De loonvordering van de werknemer bedraagt € 10.015,16 en is berekend op basis van een uurloon van € 15. Dit komt volgens de werknemer neer op een maandelijks loon (inclusief emolumenten) van € 2.587,25 bruto.
Maandelijks loon: € 2.587,25 bruto
Aangezien een uurloon van € 15 is komen vast te staan en de hoogte van het maandelijks loon niet afzonderlijk is betwist door de werkgever, stelt de kantonrechter vast dat het maandelijks loon van de werknemer € 2.587,25 bruto bedroeg.
De loonvordering is vervolgens berekend over een periode van 1 september 2024 tot en met 27 december 2024, maar het genomen ontslag op staande voet dateert van 23 december 2024.

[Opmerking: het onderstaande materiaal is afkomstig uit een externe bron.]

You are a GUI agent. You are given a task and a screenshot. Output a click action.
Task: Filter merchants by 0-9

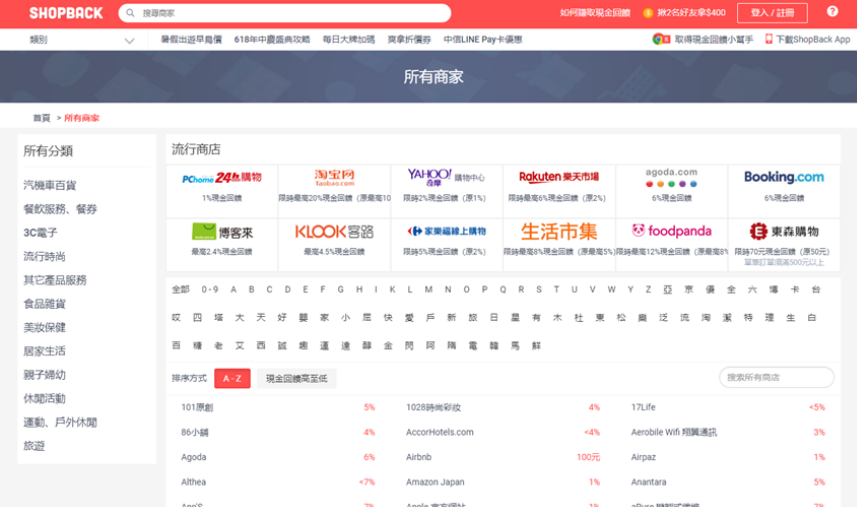coord(210,290)
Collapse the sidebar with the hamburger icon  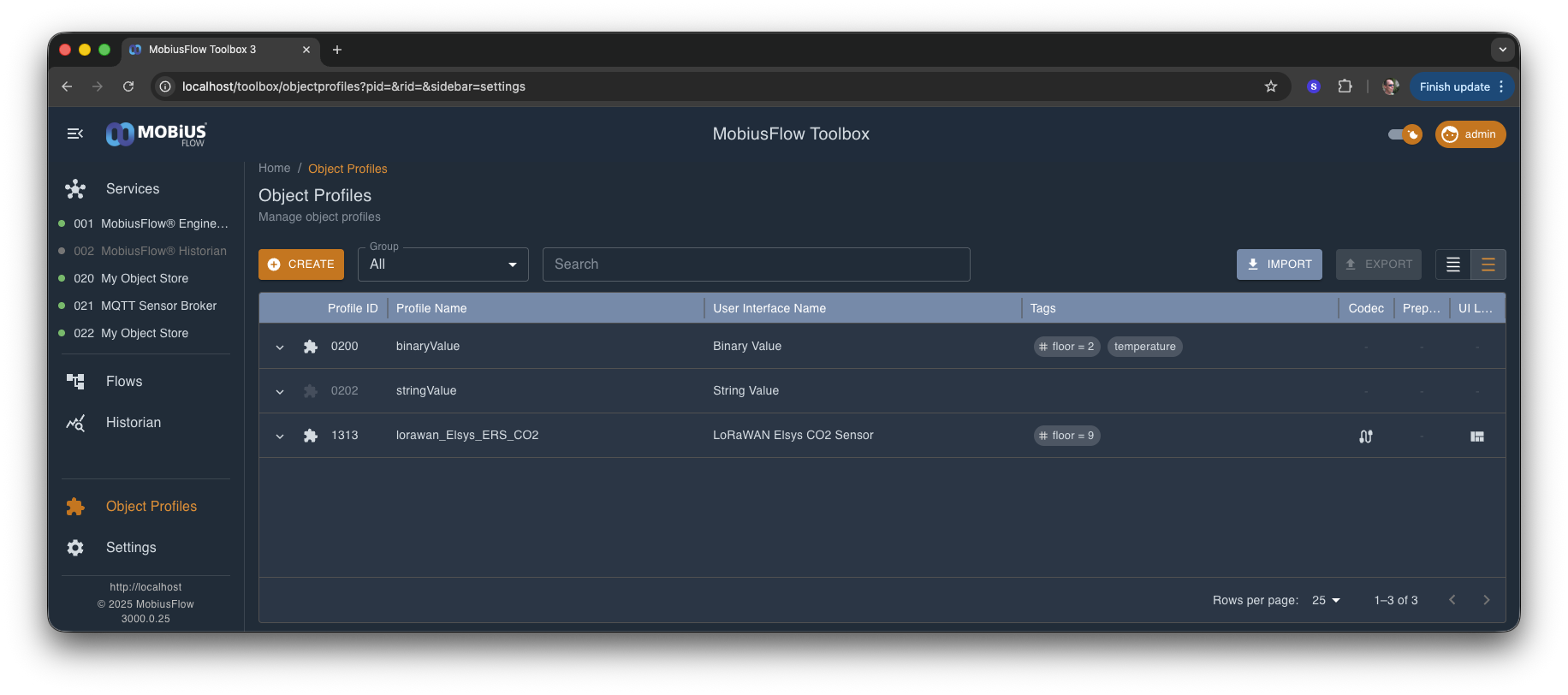pyautogui.click(x=75, y=134)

Daarom wordt toegewezen dat de werkgever wordt veroordeeld tot betaling van het loon over de periode van 1 september 2024 tot 23 december 2024, op basis van een maandelijks loon (inclusief emolumenten) van € 2.587,25 bruto.

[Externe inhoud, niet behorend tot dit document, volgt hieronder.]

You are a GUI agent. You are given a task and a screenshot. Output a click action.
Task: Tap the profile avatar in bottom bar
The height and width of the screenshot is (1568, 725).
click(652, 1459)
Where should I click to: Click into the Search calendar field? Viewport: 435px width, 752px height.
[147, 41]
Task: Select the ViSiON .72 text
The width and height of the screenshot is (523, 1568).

€ 1.000 netto in mindering op loonvordering
Tijdens de mondelinge behandeling is komen vast te staan dat er in de periode van september tot en met december 2024 € 1.000 is betaald aan de werknemer, eenmaal € 500 contant en eenmaal € 500 via een bankoverschrijving. Weliswaar stelt de werkgever dat er nog een bedrag van € 500 is voldaan aan de werknemer, maar dat betwist de werknemer en heeft de werkgever niet verder inzichtelijk gemaakt. Dit betekent dat een bedrag van € 1.000 netto in mindering moet worden gebracht op de loonvordering.

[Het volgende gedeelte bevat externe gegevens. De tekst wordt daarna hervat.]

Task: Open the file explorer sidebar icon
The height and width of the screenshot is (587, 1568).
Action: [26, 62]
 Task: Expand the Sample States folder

De verzochte wettelijke rente wordt als onbetwist en op de wet gegrond toegewezen.
Matiging wettelijke verhoging
Aangezien de werkgever het loon van de werknemer niet (op tijd) heeft betaald, moet hij op grond van de wet een wettelijke verhoging betalen.
Uit de toelichting tijdens de mondelinge behandeling blijkt dat de reden voor het niet (volledig) betalen van het loon is gelegen in financiële problemen van de werkgever. Daarom is de kantonrechter van oordeel dat de wettelijke verhoging moet worden gematigd en zij acht een wettelijke verhoging van 10% billijk.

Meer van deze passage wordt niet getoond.